Southern Miss Golden Eagles
- Position: Wide receiver
- Class: Redshirt Senior
- Height: 5 ft 11 in (1.80 m)

Career information
- High school: Harrison (Kennesaw, Georgia)
- College: Air Force (2020–2021); Iowa Western (2022); Utah State (2023); Ole Miss (2024); Southern Miss (2025–present);
- Stats at ESPN

= Micah J. Davis =

American football player

Micah J. Davis is an American college football wide receiver for the Southern Miss Golden Eagles. He is the son of Dexter Davis, a retired professional football player with the National Football League (NFL).

== Early life ==
Davis is a 2019 graduate of Harrison High School in Kennesaw, Georgia, where he played both baseball and football.

As a varsity baseball player, Davis was a shortstop and relief pitcher. In 2019, Harrison High School's baseball team was ranked #1 in 6-6A Region 9 of Georgia High School Association with a 15–1 record. They lost in game three of the semi-finals of the 2019 state baseball championship to defending champion, Pope High School. As a shortstop, Davis was ranked #23 in the state. He was a baseball player for three seasons. On, October 14, 2017, when he attended the Under Armor Showcase at Baseball Factory, the scouting report mentioned that he had just ran a 90-yard kick-off return for a touch down the previous night and ran a 60-yard dash in 6.68 seconds.

At Harrison, Davis was a captain of the varsity football team, and played both offense as a running back and defensive back like his father, Dexter. Davis earned Player of the Game awards at least eight times in his junior and senior seasons. Davis caught 38 passes for 10 touchdowns from Justin Fields, who was the quarterback at the time.

### EXTRACTED RECORDS
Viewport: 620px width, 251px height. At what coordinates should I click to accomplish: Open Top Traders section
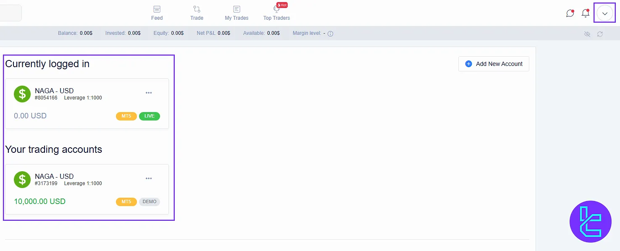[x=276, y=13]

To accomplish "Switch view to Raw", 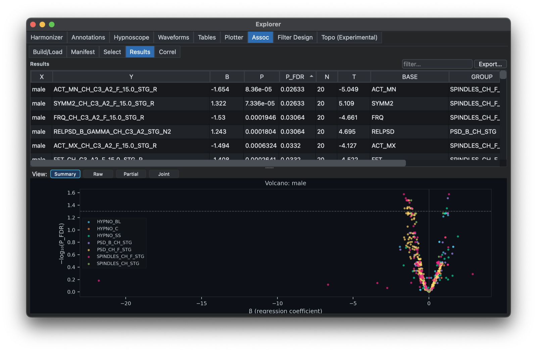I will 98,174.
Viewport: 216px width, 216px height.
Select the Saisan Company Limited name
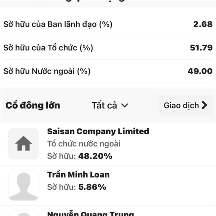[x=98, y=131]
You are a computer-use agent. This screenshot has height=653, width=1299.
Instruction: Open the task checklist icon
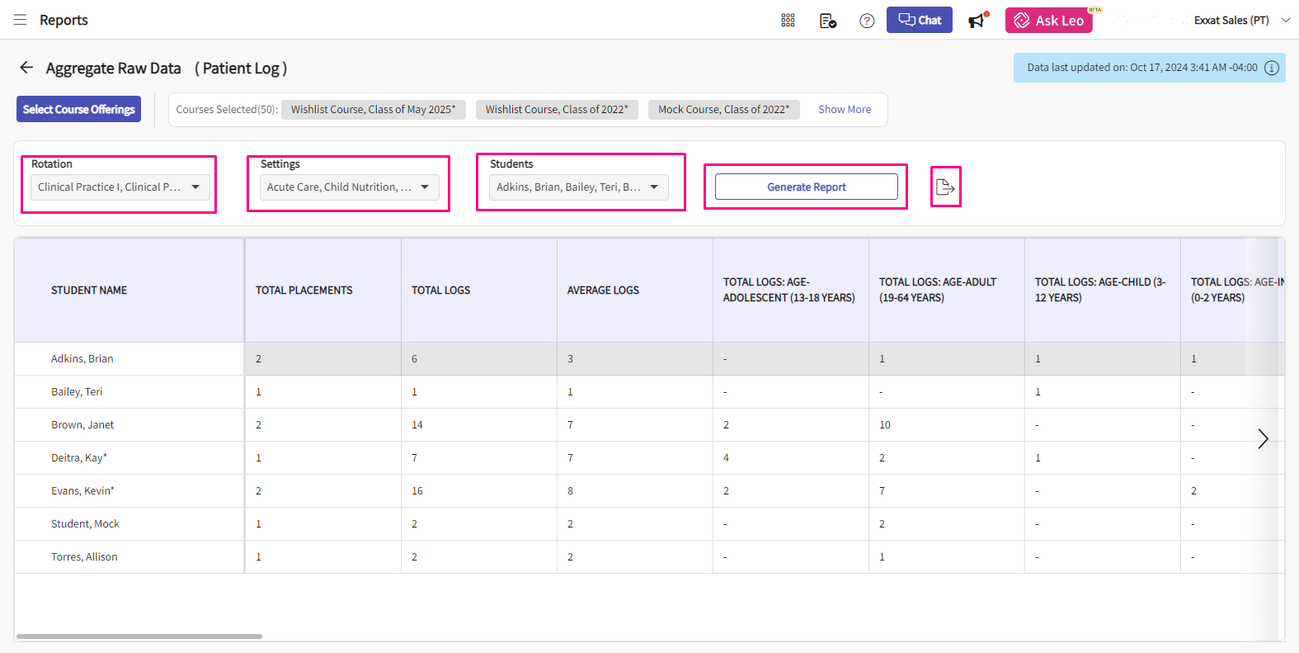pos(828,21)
---
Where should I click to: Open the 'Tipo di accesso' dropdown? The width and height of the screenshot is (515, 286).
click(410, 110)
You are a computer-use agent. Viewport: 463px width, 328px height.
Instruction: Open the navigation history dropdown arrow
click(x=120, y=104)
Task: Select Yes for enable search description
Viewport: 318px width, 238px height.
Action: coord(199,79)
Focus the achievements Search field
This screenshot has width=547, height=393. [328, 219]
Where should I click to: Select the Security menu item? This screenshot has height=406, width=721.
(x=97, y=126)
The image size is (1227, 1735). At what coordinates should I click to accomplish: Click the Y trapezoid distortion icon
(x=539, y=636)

### WHAT NEEDS TO BE DONE
Pick up the text about Micah J. Davis after its last sentence and carry it forward. The rows are separate material and have no connection to the text about Micah J. Davis.

### OUTPUT FOR THIS EXERCISE
High School Football Awards
| Date | Award | Position | Opponent |
|---|---|---|---|
| Sept 5, 2017 | Player of the Game | Special Teams | River Ridge High School |
| Sept 17, 2017 | Player of the Game | Special Teams | Allatoona High School |
| October 6, 2017 | Player of the Game | Offense | Sprayberry High School |
| October 13, 2017 | Player of the Game | Special Teams | South Cobb |
| November 3, 2017 | Player of the Game | Special Teams | Creekview |
| November 10, 2017 | Player of the Game | Offense | Robert S. Alexander HS |
| August 31, 2018 | Player of the Game | Special Teams | River Ridge High School |
| Sept 7, 2018 | Player of the Game | Special Teams | South Cobb HS |

On November 16, 2018, he scored a 33-yard touchdown against Lanier High School During his senior season 2018–2019, Davis played in eight games and had a total of 1,038 total yards, with an average of 129.8 yards per game. Out of only eight games that season he had 333 rushing yards, and 664 receiving yards and a total of 12 touchdowns.

== College career ==
Upon graduation, Davis attended the US Air Force Academy in Colorado, and majored in business administration and played wide receiver from 2020 to 2021. As a second-year player, Davis gathered 581 yards in total offense from 57 attempts, comprising 47 rushes and 10 receptions. He found the end zone six times and achieved over 100 yards in three of Air Force's initial four games. However, his playing time was curtailed by injuries, restricting him to eight games.

In 2022, Davis transferred to Iowa Western Community College, where he averaged 24.1 yards for 33 receptions and two touchdowns. He also amassed a total of 289 yards for the season.

In 2023, Davis transferred to Utah State University, where he averaged 17.4 yards for 36 receptions and six touchdowns. He also amassed a total of 628 yards for the season. He led the country with 28 punt returns.

In 2024, Davis entered the transfer portal after the firing of Utah’s coach Blake Anderson.

AWARDS:

- Honorable Mention All-Mountain West - Wide Receiver (2023)
- Honorable Mention All Mountain West - Punt Returner (2023)

== Personal life ==
Davis is the son of LaShea and Dexter Davis a former defensive back in the National Football League.